━━ Extracted data

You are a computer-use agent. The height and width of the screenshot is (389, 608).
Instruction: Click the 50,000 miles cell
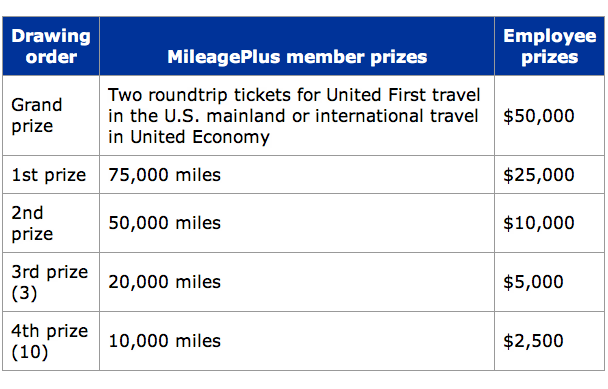click(297, 223)
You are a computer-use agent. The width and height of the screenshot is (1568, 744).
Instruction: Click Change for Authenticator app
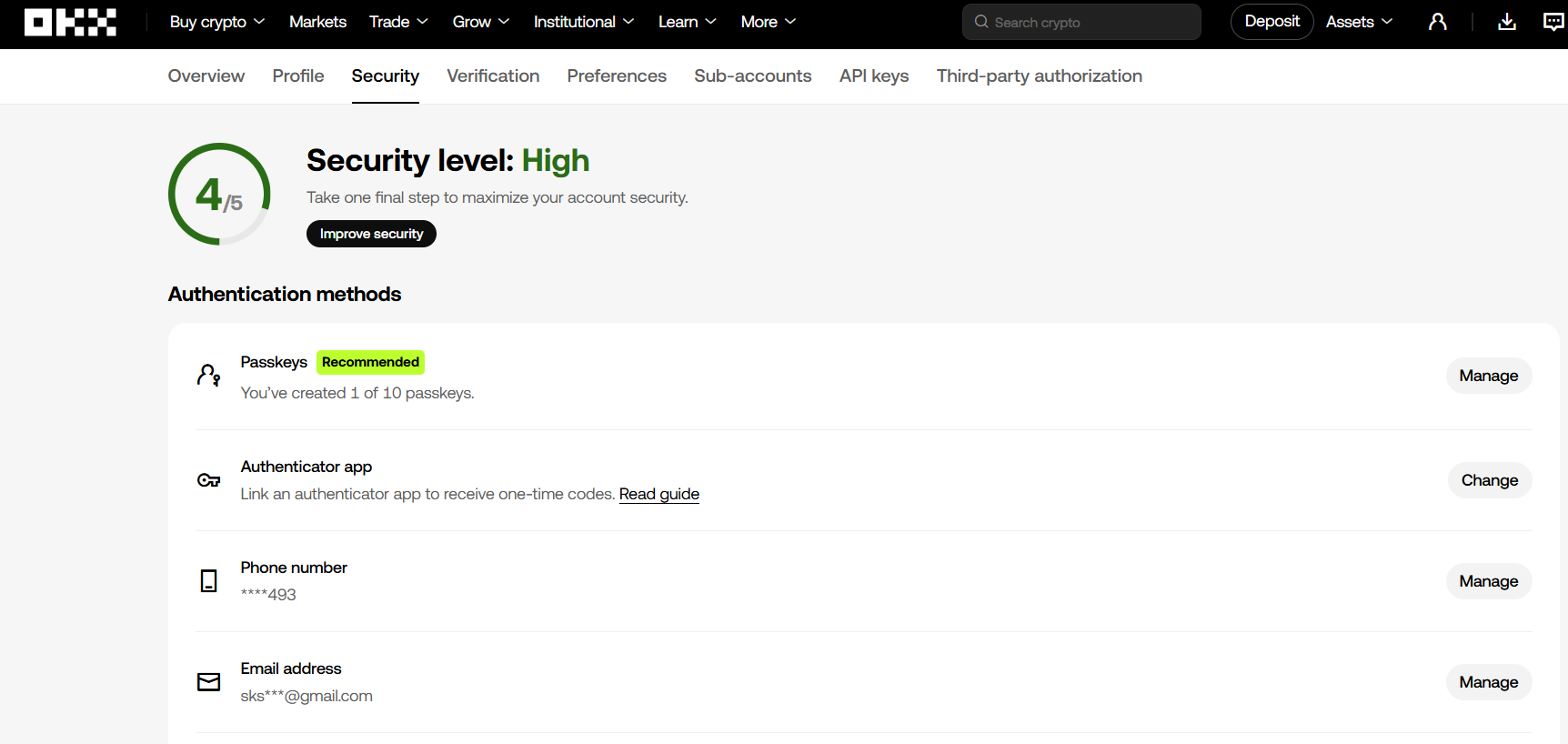[1489, 480]
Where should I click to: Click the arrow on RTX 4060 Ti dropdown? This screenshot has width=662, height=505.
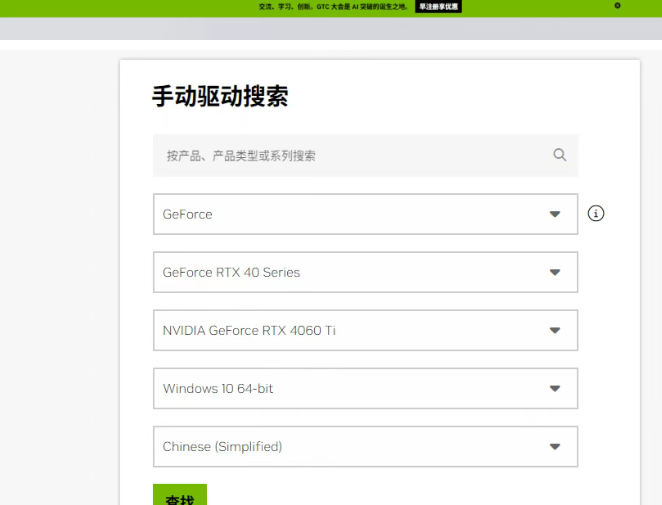pos(555,330)

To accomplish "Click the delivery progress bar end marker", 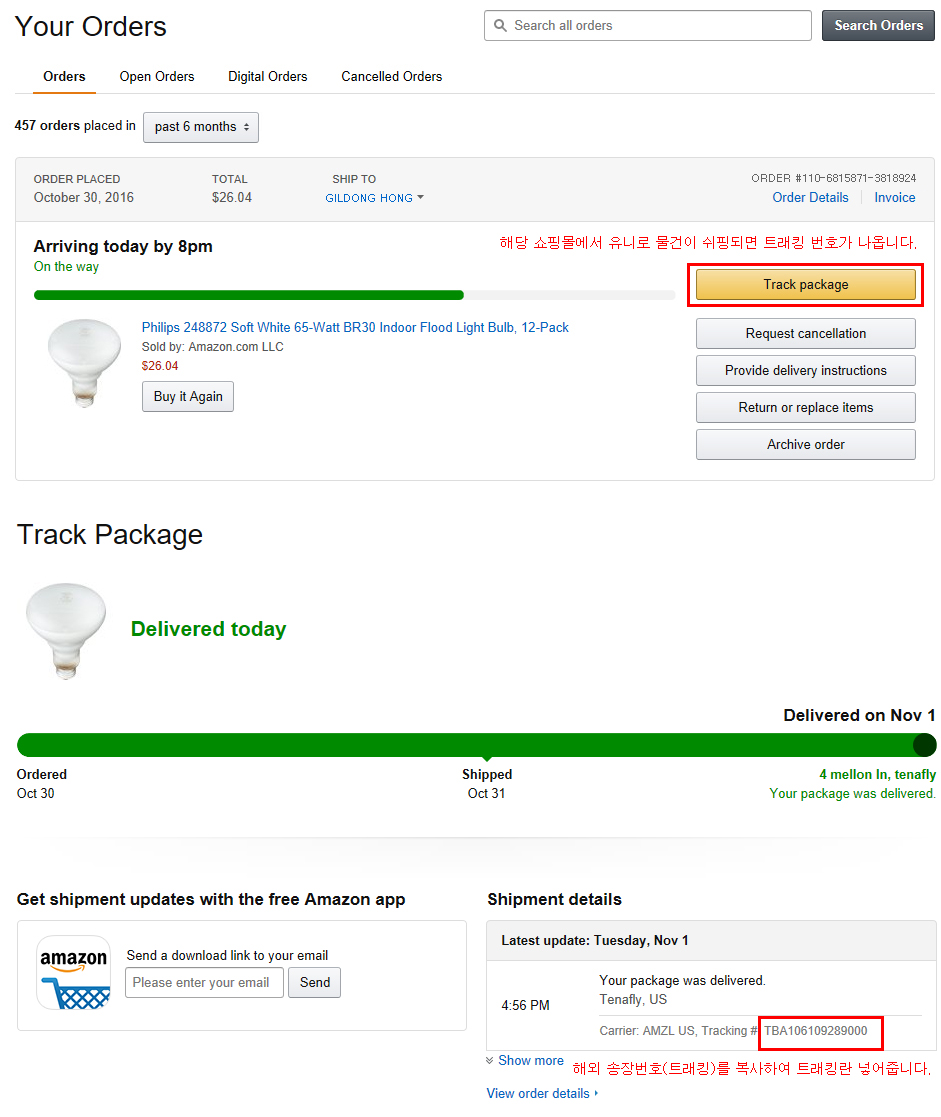I will pyautogui.click(x=925, y=745).
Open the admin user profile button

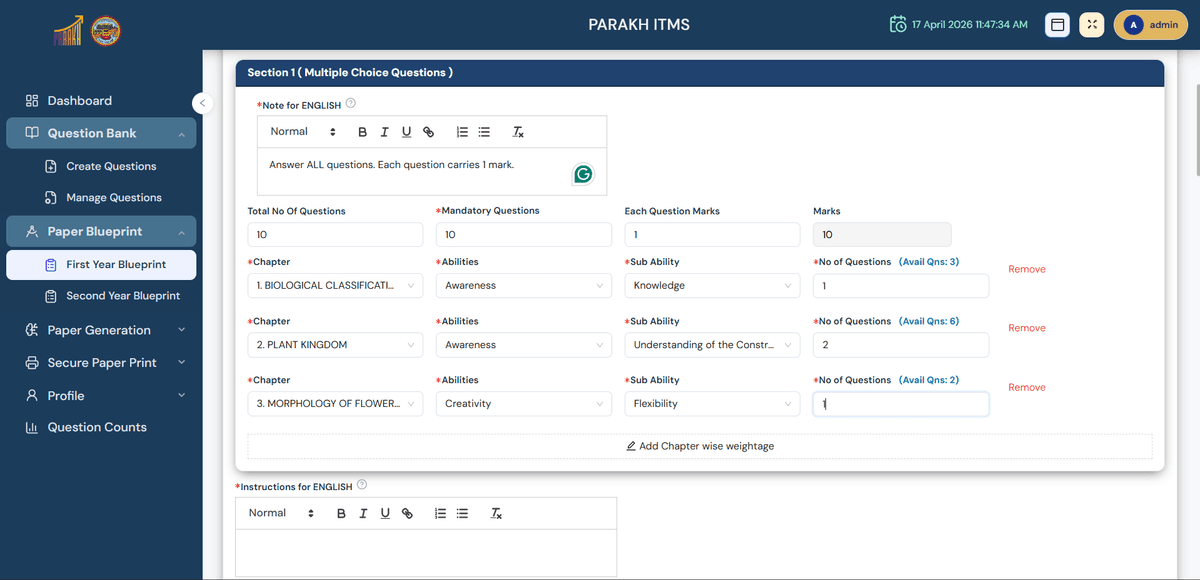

━━━━

Required work >>
Pull every line containing "computer" out of the data above.

Task answer >>
You are a computer-use agent. The height and width of the screenshot is (389, 608).
You are a computer-use agent. The width and height of the screenshot is (1568, 744).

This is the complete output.